— Data section —
***
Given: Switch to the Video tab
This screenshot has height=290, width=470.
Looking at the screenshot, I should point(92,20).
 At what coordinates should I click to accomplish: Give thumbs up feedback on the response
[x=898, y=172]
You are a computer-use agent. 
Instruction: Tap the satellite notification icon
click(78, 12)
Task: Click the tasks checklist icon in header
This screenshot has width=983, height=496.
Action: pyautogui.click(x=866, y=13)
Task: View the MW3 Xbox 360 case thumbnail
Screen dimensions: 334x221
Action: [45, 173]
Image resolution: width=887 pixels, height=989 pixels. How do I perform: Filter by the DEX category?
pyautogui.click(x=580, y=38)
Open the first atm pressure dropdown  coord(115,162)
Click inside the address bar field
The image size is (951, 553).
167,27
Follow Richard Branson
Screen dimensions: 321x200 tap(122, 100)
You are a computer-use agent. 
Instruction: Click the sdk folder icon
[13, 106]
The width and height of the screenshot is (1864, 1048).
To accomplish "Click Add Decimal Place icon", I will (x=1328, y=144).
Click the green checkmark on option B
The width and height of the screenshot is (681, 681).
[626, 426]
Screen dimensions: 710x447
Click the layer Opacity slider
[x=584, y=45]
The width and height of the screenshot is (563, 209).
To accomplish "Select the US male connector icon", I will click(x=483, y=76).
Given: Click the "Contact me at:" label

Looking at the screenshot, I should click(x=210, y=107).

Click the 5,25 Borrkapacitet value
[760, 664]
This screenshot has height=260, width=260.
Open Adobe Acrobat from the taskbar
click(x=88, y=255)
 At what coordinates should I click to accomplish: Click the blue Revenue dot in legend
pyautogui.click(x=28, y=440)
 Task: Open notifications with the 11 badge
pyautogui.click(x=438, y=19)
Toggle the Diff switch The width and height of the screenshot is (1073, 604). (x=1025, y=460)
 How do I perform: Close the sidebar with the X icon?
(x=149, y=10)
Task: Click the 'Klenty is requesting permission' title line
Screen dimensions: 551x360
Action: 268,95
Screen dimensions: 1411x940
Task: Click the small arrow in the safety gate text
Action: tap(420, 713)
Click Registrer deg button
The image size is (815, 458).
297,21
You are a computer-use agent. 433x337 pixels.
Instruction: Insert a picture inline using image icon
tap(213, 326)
***
— Task brief —
Copy the listing above verbatim, line for line.

— Full solution —
Given: Switch to the Video tab
This screenshot has height=290, width=470.
Looking at the screenshot, I should point(92,20).
 At what coordinates should I click to accomplish: Give thumbs up feedback on the response
[x=898, y=172]
You are a computer-use agent. 
Instruction: Tap the satellite notification icon
click(78, 12)
Task: Click the tasks checklist icon in header
This screenshot has width=983, height=496.
Action: pyautogui.click(x=866, y=13)
Task: View the MW3 Xbox 360 case thumbnail
Screen dimensions: 334x221
Action: [45, 173]
Image resolution: width=887 pixels, height=989 pixels. How do I perform: Filter by the DEX category?
pyautogui.click(x=580, y=38)
Open the first atm pressure dropdown  coord(115,162)
Click inside the address bar field
The image size is (951, 553).
167,27
Follow Richard Branson
Screen dimensions: 321x200 tap(122, 100)
You are a computer-use agent. 
Instruction: Click the sdk folder icon
[13, 106]
The width and height of the screenshot is (1864, 1048).
To accomplish "Click Add Decimal Place icon", I will (x=1328, y=144).
Click the green checkmark on option B
The width and height of the screenshot is (681, 681).
[626, 426]
Screen dimensions: 710x447
Click the layer Opacity slider
[x=584, y=45]
The width and height of the screenshot is (563, 209).
To accomplish "Select the US male connector icon", I will click(x=483, y=76).
Given: Click the "Contact me at:" label

Looking at the screenshot, I should click(x=210, y=107).

Click the 5,25 Borrkapacitet value
[760, 664]
This screenshot has height=260, width=260.
Open Adobe Acrobat from the taskbar
click(x=88, y=255)
 At what coordinates should I click to accomplish: Click the blue Revenue dot in legend
pyautogui.click(x=28, y=440)
 Task: Open notifications with the 11 badge
pyautogui.click(x=438, y=19)
Toggle the Diff switch The width and height of the screenshot is (1073, 604). (x=1025, y=460)
 How do I perform: Close the sidebar with the X icon?
(x=149, y=10)
Task: Click the 'Klenty is requesting permission' title line
Screen dimensions: 551x360
Action: 268,95
Screen dimensions: 1411x940
Task: Click the small arrow in the safety gate text
Action: tap(420, 713)
Click Registrer deg button
The image size is (815, 458).
297,21
You are a computer-use agent. 433x337 pixels.
Instruction: Insert a picture inline using image icon
tap(213, 326)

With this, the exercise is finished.